Du "droit" de gagner sa vie [fr]

Je fais court, promis. Je voulais parler de ça dans mon précédent billet sur la gratuité (ou la non-gratuité) du contenu, et j’ai oublié.

Un présupposé que me gonfle, mais alors vraiment, c’est cette idée selon laquelle le fait d’être un créatif et d’avoir un tant soit peu de talent nous donne le droit inaliénable de gagner notre vie avec. “Droit” non pas dans le sens que c’est permis, mais ça que nous est dû.

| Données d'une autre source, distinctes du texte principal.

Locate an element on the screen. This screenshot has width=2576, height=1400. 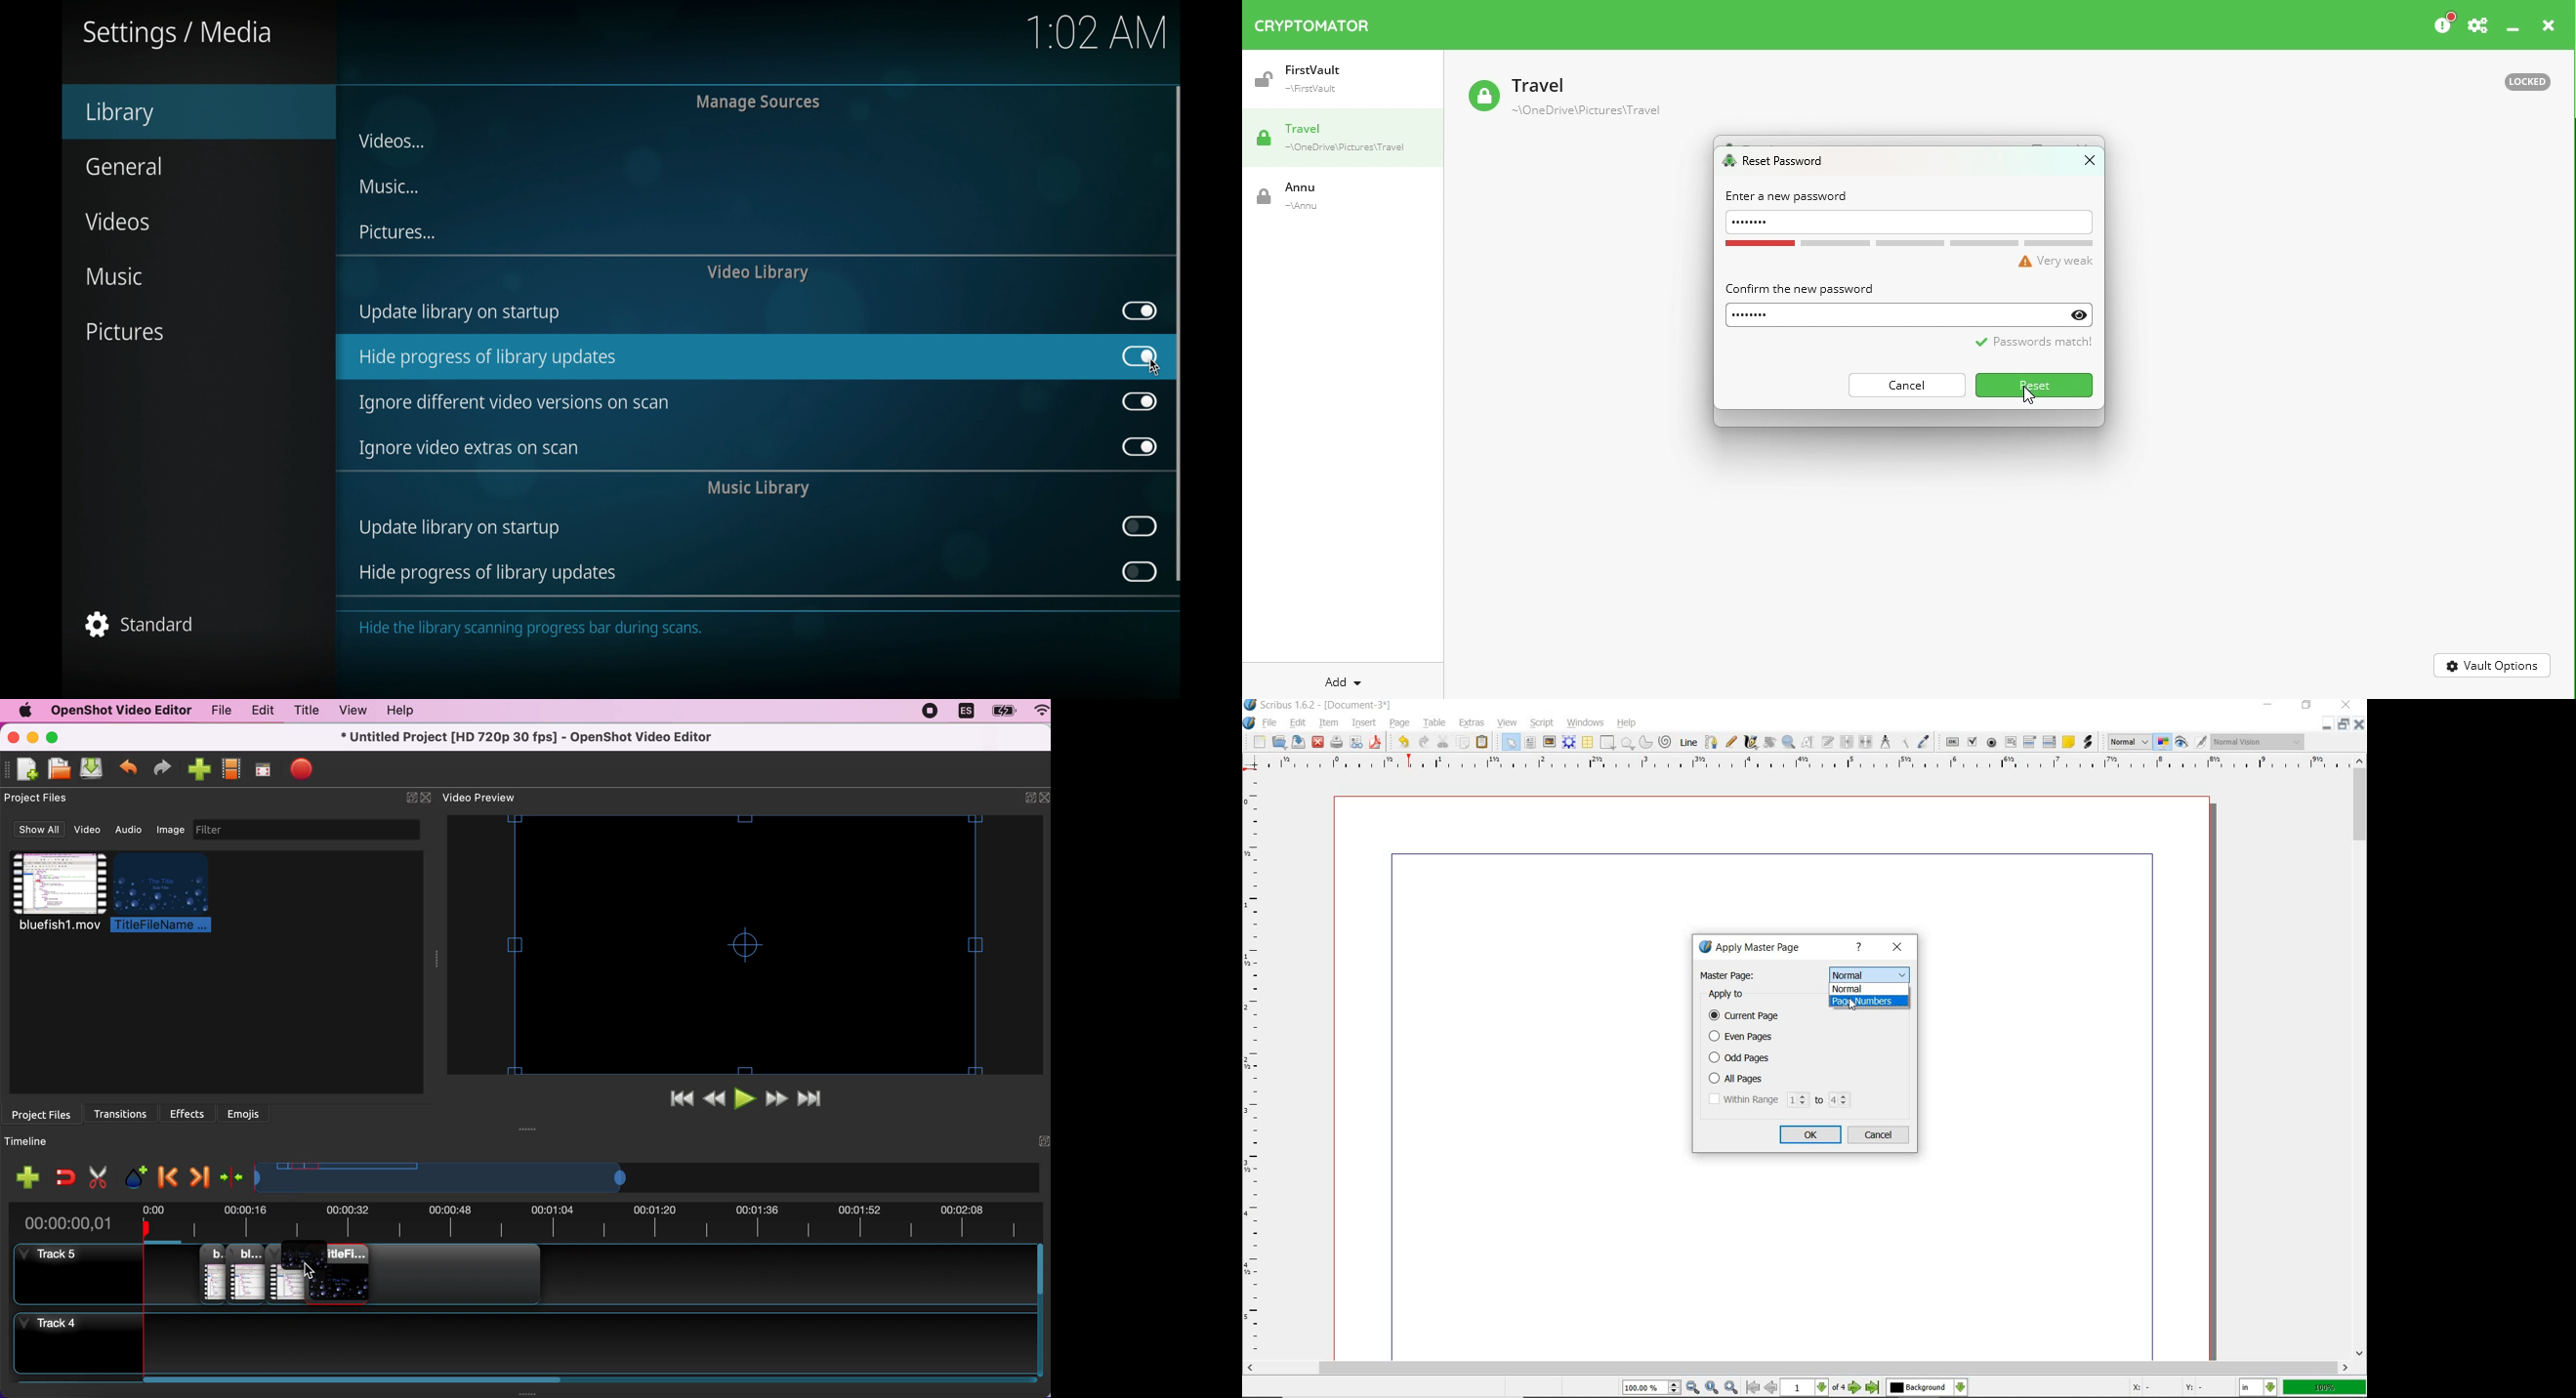
wifi is located at coordinates (1038, 712).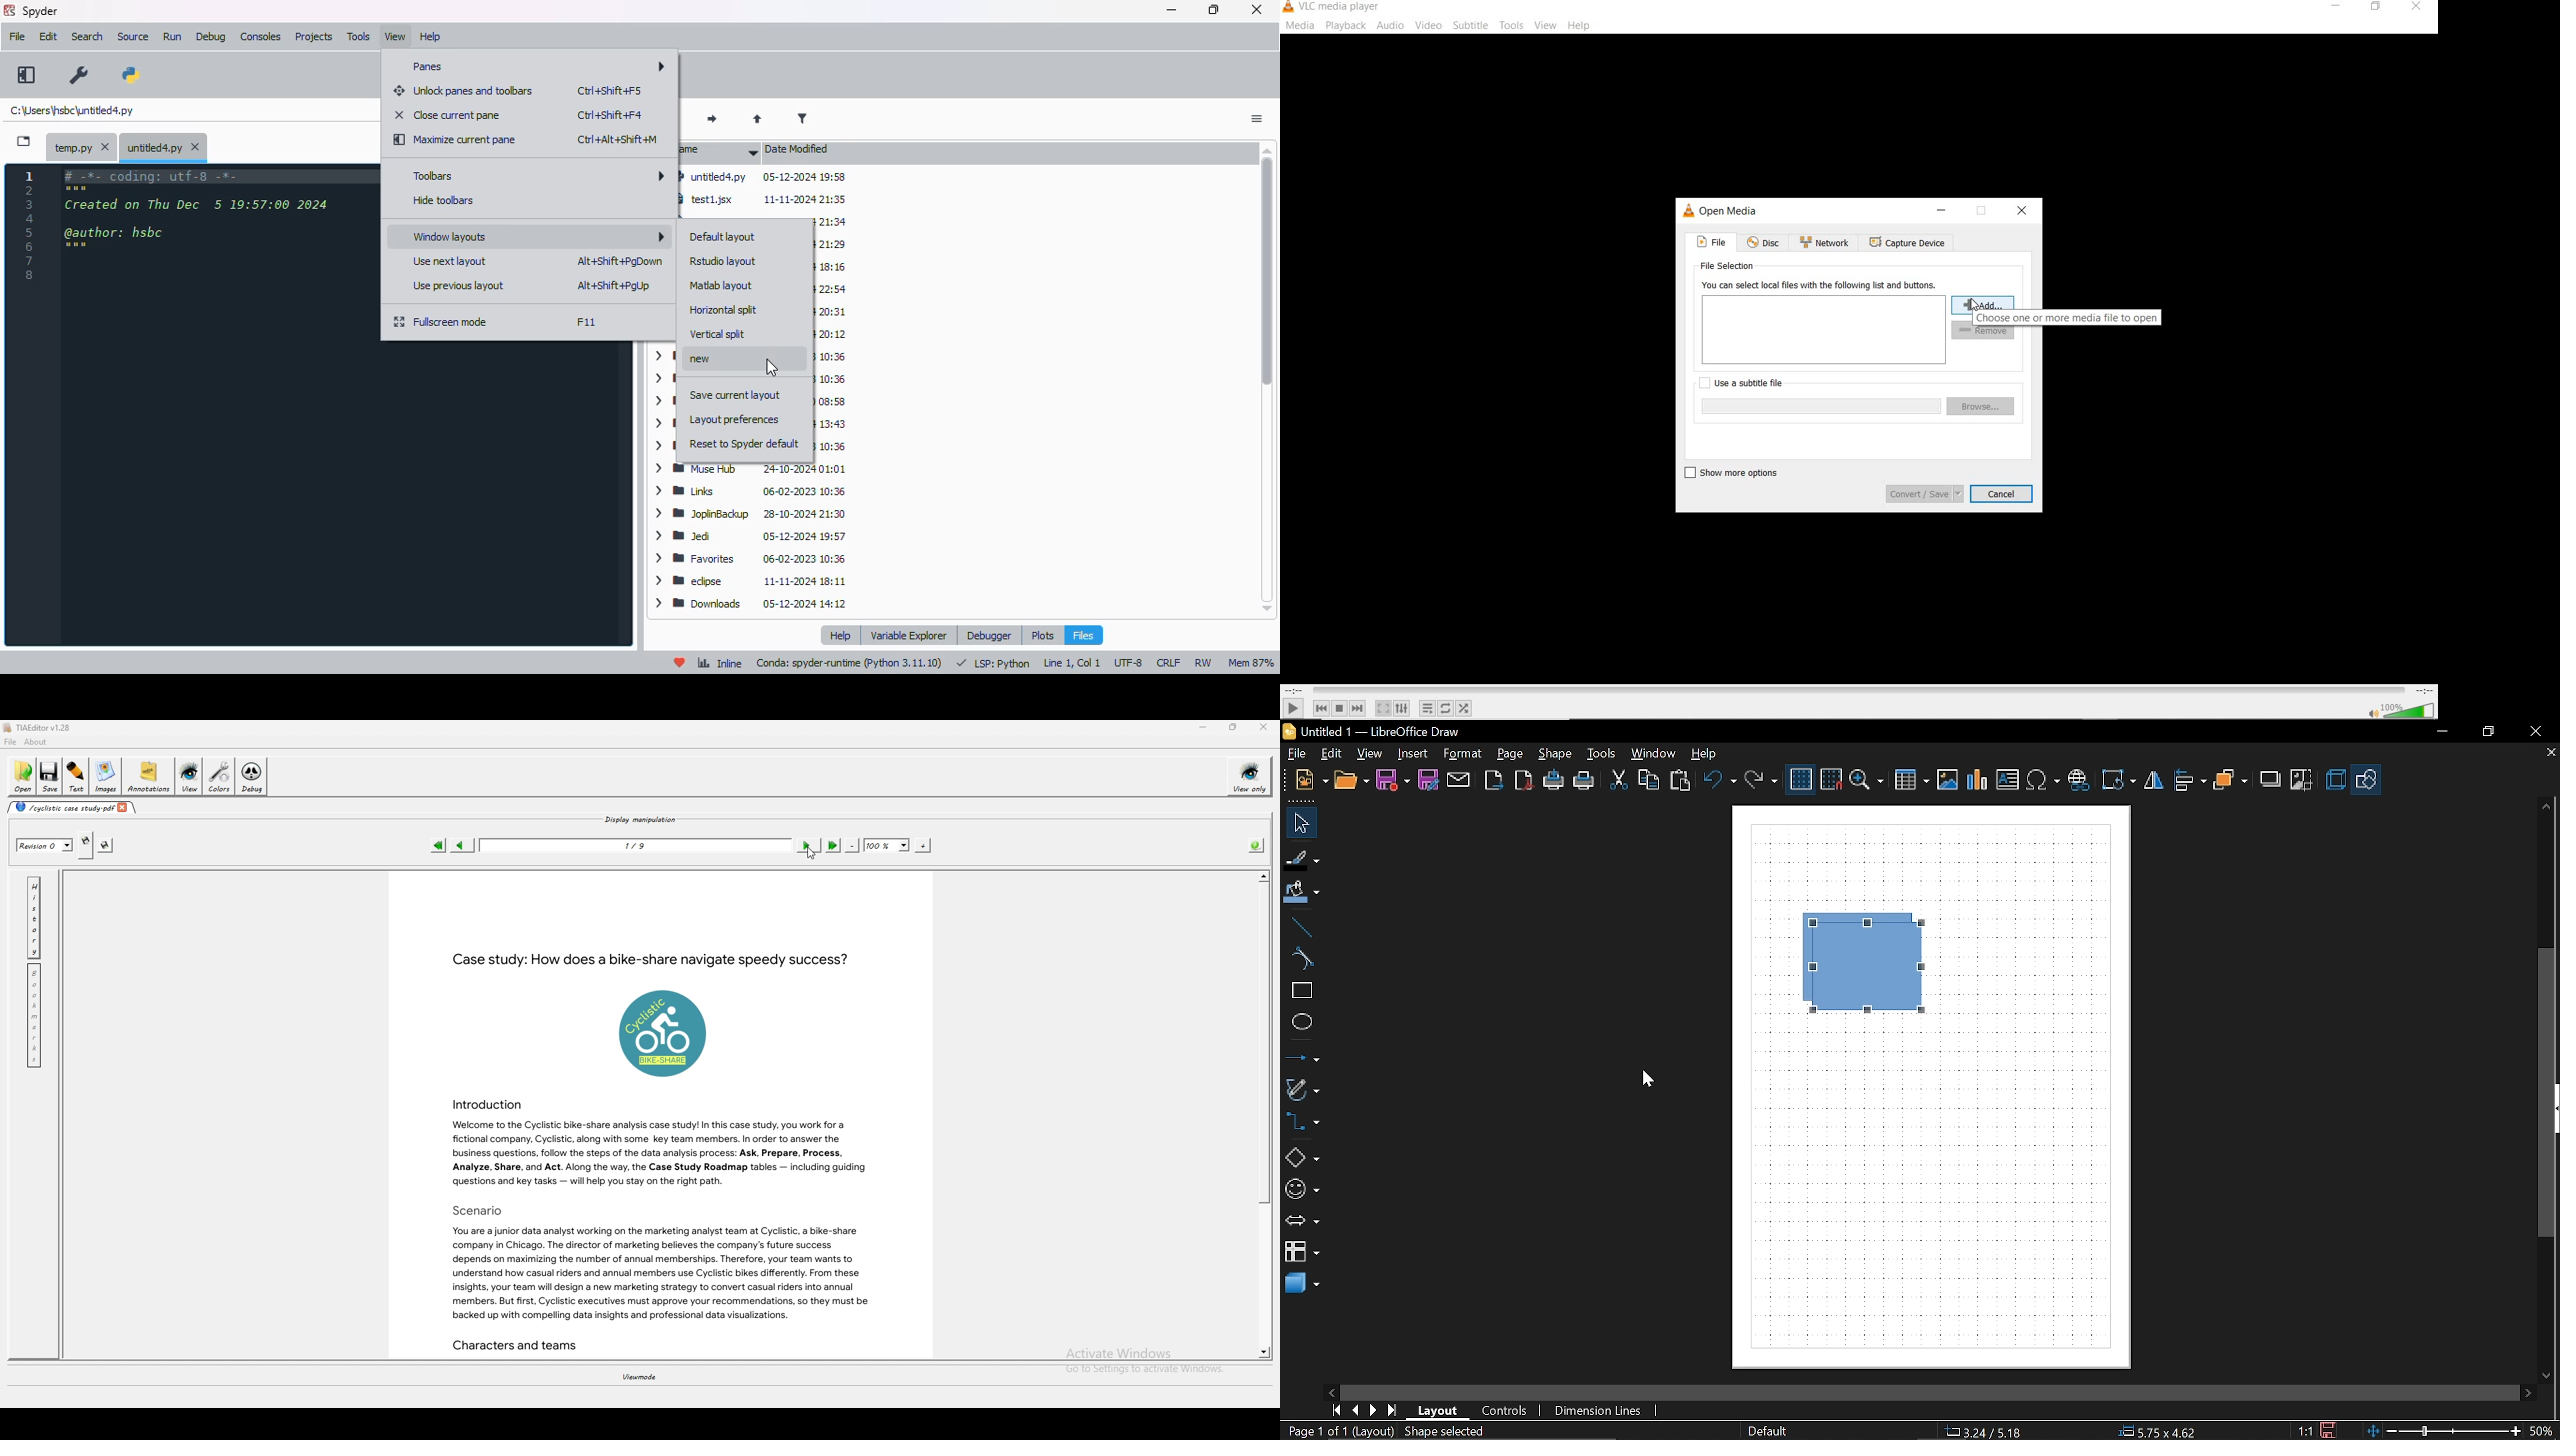  Describe the element at coordinates (30, 225) in the screenshot. I see `line numbers` at that location.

Je sais chanter, je chante bien, j’ai un peu de succès — le fait de pouvoir gagner ma vie avec mon art me serait dû.

J’écris, j’ai même écrit des romans, et bien je devrais pouvoir gagner ma vie avec — ça m’est dû.

Vous voyez l’idée?

Poussons plus loin.

Je sais créer des espaces coworking, alors je devrais pouvoir gagner ma vie avec.

J’ai une idée pour une nouvelle application et je peux la réaliser, je devrais pouvoir gagner ma vie avec.

Pas la même chose, hein?

Comment se fait-il que lorsqu’une entreprise commerciale échoue à générer assez d’argent pour faire vivre celui ou celle qui l’a lancée, on trouve que ça fait partie des risques de l’entreprenariat (“les finances étaient mal gérées” — “l’idée était bonne mais ils étaient à côté de la plaque sur le marketing” etc.) alors que quand c’est un artiste ou un créatif qui échoue à vivre de son art, on tire à gros boulets rouges sur le système ou les pirates?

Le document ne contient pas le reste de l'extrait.